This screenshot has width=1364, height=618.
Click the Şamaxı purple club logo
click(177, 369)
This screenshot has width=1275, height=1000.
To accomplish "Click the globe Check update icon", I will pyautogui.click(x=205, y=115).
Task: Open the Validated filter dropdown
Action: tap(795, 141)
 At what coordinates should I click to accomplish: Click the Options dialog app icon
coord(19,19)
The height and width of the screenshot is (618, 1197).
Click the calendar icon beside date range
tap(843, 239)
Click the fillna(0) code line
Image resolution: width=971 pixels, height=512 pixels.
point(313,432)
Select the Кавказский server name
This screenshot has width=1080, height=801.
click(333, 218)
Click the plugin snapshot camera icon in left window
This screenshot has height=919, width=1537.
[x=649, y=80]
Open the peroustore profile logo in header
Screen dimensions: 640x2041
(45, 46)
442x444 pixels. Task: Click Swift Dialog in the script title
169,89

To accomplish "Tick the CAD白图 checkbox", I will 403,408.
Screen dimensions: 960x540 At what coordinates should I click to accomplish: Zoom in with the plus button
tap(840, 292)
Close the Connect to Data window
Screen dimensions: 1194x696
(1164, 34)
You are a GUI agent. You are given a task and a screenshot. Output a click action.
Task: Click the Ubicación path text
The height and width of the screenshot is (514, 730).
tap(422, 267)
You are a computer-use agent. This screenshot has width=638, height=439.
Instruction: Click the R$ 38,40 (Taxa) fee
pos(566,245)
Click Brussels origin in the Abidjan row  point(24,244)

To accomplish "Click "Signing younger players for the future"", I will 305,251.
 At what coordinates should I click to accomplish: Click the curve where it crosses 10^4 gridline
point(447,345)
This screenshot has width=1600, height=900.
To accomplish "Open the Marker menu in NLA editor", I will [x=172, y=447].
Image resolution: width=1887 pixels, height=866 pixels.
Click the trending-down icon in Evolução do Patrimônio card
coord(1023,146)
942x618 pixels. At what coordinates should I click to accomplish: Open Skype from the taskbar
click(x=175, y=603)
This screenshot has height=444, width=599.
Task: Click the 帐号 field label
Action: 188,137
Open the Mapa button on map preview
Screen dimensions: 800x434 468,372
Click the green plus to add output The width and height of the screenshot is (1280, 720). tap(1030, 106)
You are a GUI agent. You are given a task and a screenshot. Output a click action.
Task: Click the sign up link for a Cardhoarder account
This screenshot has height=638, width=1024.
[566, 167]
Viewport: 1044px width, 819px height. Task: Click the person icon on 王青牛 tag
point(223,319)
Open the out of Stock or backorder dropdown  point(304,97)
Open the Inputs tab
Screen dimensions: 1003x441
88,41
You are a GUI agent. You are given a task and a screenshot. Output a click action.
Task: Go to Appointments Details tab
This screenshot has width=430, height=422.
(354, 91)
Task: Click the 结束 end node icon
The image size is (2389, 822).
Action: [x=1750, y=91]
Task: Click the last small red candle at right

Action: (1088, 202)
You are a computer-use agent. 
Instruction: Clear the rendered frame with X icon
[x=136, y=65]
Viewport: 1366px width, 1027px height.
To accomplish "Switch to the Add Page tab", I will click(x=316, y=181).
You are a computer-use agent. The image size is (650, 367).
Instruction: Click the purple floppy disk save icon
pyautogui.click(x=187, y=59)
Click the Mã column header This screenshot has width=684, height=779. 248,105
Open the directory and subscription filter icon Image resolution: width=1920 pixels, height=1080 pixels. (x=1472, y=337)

---+---

▶ _Task prompt_
Give back exactly the lines from the line containing "Open the out" to the end of the entries, and no other lines.

▶ _Response to the task_
Open the out of Stock or backorder dropdown  point(304,97)
Open the Inputs tab
Screen dimensions: 1003x441
88,41
You are a GUI agent. You are given a task and a screenshot. Output a click action.
Task: Go to Appointments Details tab
This screenshot has width=430, height=422.
(354, 91)
Task: Click the 结束 end node icon
The image size is (2389, 822).
Action: [x=1750, y=91]
Task: Click the last small red candle at right

Action: (1088, 202)
You are a computer-use agent. 
Instruction: Clear the rendered frame with X icon
[x=136, y=65]
Viewport: 1366px width, 1027px height.
To accomplish "Switch to the Add Page tab", I will click(x=316, y=181).
You are a computer-use agent. The image size is (650, 367).
Instruction: Click the purple floppy disk save icon
pyautogui.click(x=187, y=59)
Click the Mã column header This screenshot has width=684, height=779. 248,105
Open the directory and subscription filter icon Image resolution: width=1920 pixels, height=1080 pixels. (x=1472, y=337)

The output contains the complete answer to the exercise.